I copied the code from style_python.tex.j2, which I find to be the simplest and neatest. I also customized the markdown rendering by removing unnecessary logic and the auto_identifiers feature, avoiding duplicated auto-generated labels for each section, which can cause issues.

Tip for using Jupyter style: You don't need to copy the macro draw_cell; just import it like this:

((*- from 'latex/style_jupyter.tex.j2' import draw_cell with context -*))

jinja

To extract the LaTeX preamble, place the following template into templates/header/index.tex.j2:

((*- extends 'latex/style_python.tex.j2' -*))

((*- block docclass -*))
((*- endblock docclass -*))

((*- block body -*))
((* endblock body *))

jinja

This code is straightforward: we remove docclass and body, leaving only the LaTeX preamble.

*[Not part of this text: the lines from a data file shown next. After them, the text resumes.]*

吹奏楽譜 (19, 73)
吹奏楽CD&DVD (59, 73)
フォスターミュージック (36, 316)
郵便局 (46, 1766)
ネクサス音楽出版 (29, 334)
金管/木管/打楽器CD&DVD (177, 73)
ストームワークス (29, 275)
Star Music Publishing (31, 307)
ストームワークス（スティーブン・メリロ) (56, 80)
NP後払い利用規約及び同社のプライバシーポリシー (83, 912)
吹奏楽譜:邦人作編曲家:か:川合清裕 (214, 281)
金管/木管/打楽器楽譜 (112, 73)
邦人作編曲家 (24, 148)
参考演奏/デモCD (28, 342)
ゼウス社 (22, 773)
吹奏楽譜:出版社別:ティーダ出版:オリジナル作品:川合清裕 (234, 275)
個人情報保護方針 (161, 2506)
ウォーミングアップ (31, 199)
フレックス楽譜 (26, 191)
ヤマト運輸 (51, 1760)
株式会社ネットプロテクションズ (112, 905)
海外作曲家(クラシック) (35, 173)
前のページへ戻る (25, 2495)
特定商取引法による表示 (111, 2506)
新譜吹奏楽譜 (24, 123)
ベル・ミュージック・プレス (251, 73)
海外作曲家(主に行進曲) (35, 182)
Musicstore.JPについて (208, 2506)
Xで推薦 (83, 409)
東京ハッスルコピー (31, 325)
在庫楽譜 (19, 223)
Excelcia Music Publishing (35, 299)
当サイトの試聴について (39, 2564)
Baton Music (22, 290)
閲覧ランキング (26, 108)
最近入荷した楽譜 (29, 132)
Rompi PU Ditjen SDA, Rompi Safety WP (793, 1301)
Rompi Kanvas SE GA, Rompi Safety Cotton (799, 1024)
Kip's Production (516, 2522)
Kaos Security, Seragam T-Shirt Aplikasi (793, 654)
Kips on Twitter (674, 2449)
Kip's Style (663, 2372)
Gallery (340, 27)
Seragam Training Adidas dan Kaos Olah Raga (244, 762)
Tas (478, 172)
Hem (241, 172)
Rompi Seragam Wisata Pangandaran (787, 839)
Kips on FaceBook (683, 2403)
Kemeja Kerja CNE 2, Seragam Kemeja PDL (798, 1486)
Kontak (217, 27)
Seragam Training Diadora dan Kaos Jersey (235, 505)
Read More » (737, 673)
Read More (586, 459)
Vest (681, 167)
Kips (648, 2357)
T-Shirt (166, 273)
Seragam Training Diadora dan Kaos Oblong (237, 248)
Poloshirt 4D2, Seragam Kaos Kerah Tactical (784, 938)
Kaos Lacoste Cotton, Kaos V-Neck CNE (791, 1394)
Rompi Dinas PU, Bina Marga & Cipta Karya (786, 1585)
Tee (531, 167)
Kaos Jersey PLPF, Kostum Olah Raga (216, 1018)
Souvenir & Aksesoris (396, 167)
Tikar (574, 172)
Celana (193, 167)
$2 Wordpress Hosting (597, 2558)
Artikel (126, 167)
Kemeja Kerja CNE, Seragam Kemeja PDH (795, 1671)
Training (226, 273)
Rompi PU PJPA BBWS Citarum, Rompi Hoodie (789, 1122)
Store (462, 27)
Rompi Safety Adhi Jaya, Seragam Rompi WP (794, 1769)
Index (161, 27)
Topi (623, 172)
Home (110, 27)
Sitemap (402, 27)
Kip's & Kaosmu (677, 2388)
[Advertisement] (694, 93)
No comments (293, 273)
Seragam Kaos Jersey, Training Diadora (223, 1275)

Again, I'm using the Python code rendering style here, and you may need to adjust it accordingly.

Writing Code for Conversion #

With the templates ready, the next step is to create a build script that uses nbconvert to perform the conversion. Here is a simple example:

import shutil
import subprocess
import sys
from pathlib import Path

from nbconvert import LatexExporter
from traitlets.config import Config

SOURCE_DIR = Path(__file__).parent / "notebooks"
TARGET_DIR = Path(__file__).parent / "tex"
TEMPLATE_DIR = Path(__file__).parent / "templates"

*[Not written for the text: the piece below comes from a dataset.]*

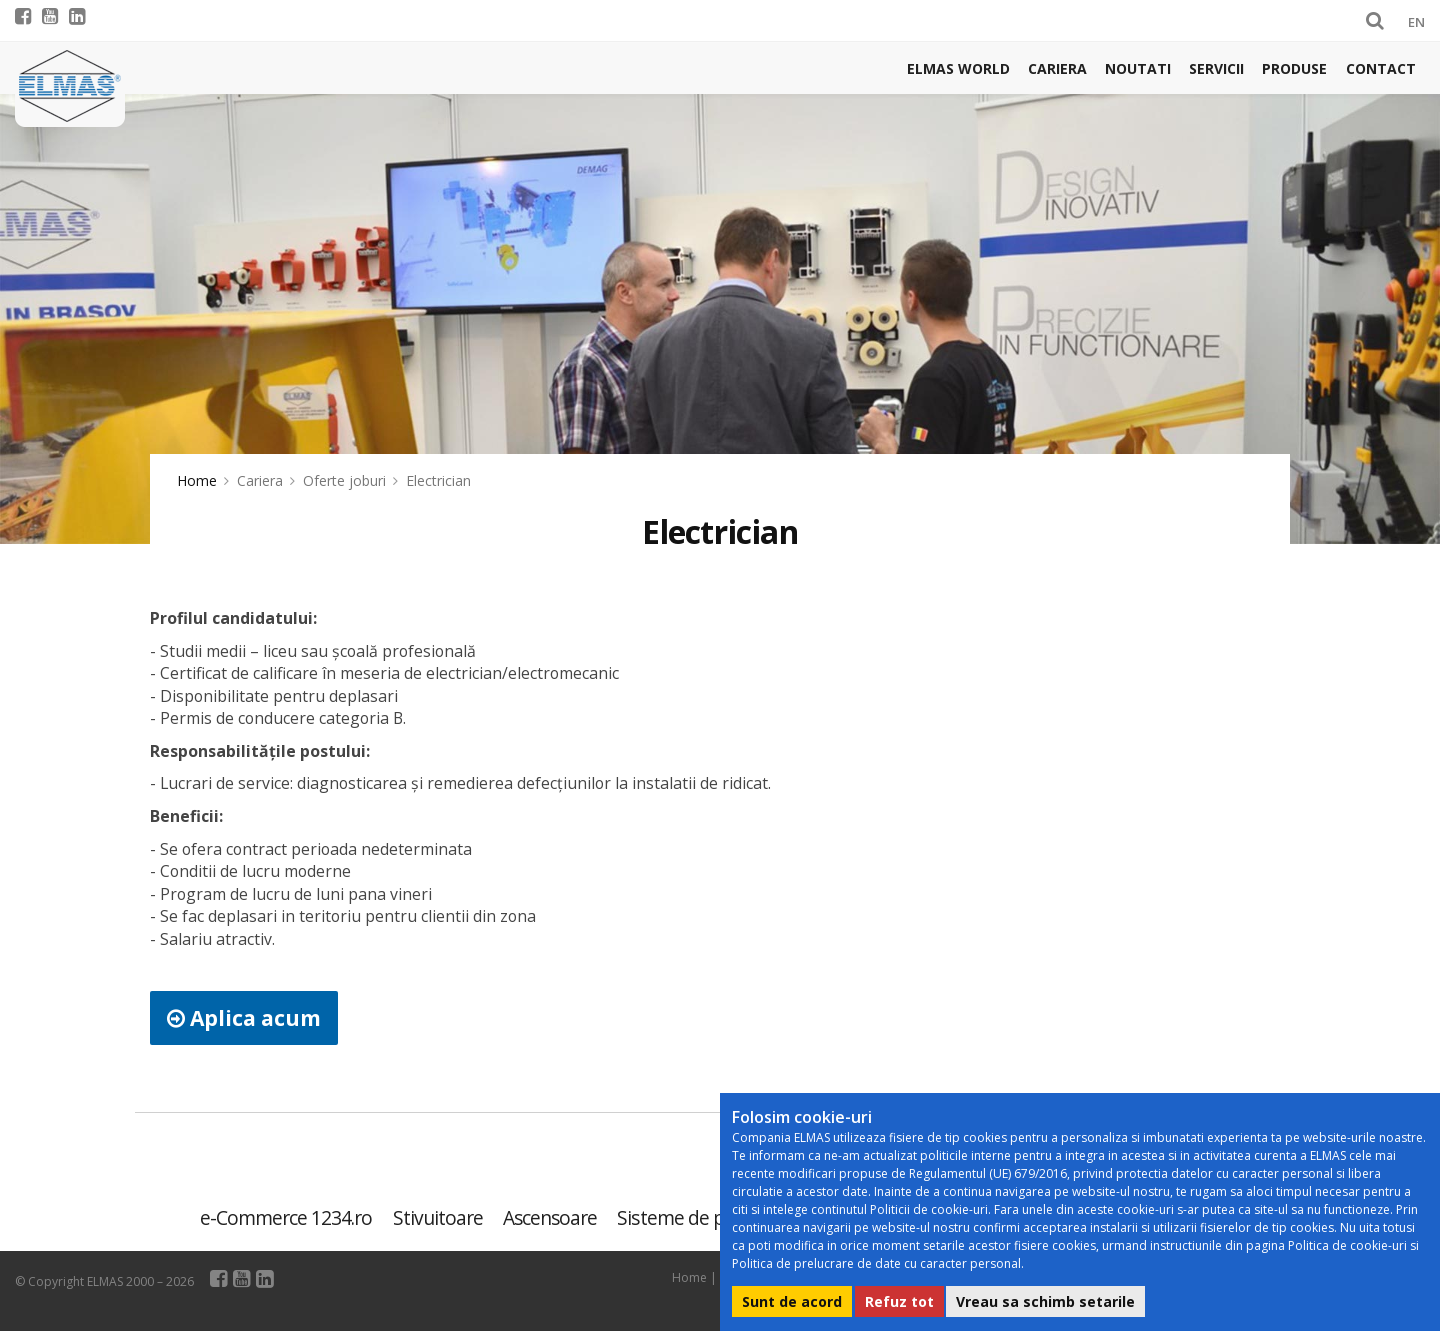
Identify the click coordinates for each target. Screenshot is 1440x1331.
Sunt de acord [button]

def sync_tex(ipynb_file: Path, tex_exporter: LatexExporter):
    tex_dir = TARGET_DIR / ipynb_file.parent.relative_to(SOURCE_DIR)
    tex_target = tex_dir / (ipynb_file.stem + ".tex")
    tex_dir.mkdir(parents=True, exist_ok=True)
    body, resources = tex_exporter.from_filename(ipynb_file)
    for resource_file, resource_content in resources["outputs"].items():
        with (TARGET_DIR / resource_file).open("wb") as f:
            f.write(resource_content)
    with tex_target.open("w", encoding="utf8") as f:
        f.write(body)


if __name__ == "__main__":
    if not TARGET_DIR.exists():
        TARGET_DIR.mkdir()
    c = Config()
    c.TemplateExporter.extra_template_basedirs = [
        str(TEMPLATE_DIR)
    ]
    c.TemplateExporter.template_name = "content"
    c.FilesWriter.build_directory = "asdf"
    tex_exporter = LatexExporter(config=c)

    print(SOURCE_DIR)
    for ipynb_file in SOURCE_DIR.rglob("*.ipynb"):
        if ipynb_file.parent.stem == ".ipynb_checkpoints":
            continue
        print(f"Processing {ipynb_file.relative_to(SOURCE_DIR)}")
        sync_tex(ipynb_file, tex_exporter)

    c.TemplateExporter.template_name = "header"
    header_exporter = LatexExporter(config=c)
    body, _ = header_exporter.from_filename(ipynb_file)
    with (TARGET_DIR / "preamble.tex").open("w", encoding="utf8") as f:
        f.write(body)

    if shutil.which("latexmk"):
        subprocess.run(["latexmk", "main.tex"], cwd=TARGET_DIR)

python

The above script does not handle image resources with the same name (body, resources = tex_exporter.from_filename(ipynb_file) line). You may need to modify it if your notebooks output many images.

Gluing Everything Together #

The final step is to create a main.tex. Here is a simple example:

\documentclass[12pt]{report}
\input{preamble}
% Add any customizations you like...
\begin{document}
\tableofcontents
\chapter{Chapter}
\include{chap1.tex}
\end{document}

tex

You can customize main.tex to include fancy title pages, style the pages, etc. Note that you may want to place your customized preamble below the \input preamble, as preamble.tex modifies the page geometry.

In conclusion, creating a simple PDF book from multiple Jupyter notebooks is a feasible task that doesn't require advanced tools. By leveraging nbconvert with custom templates, you can efficiently extract and compile LaTeX content into a nice PDF document.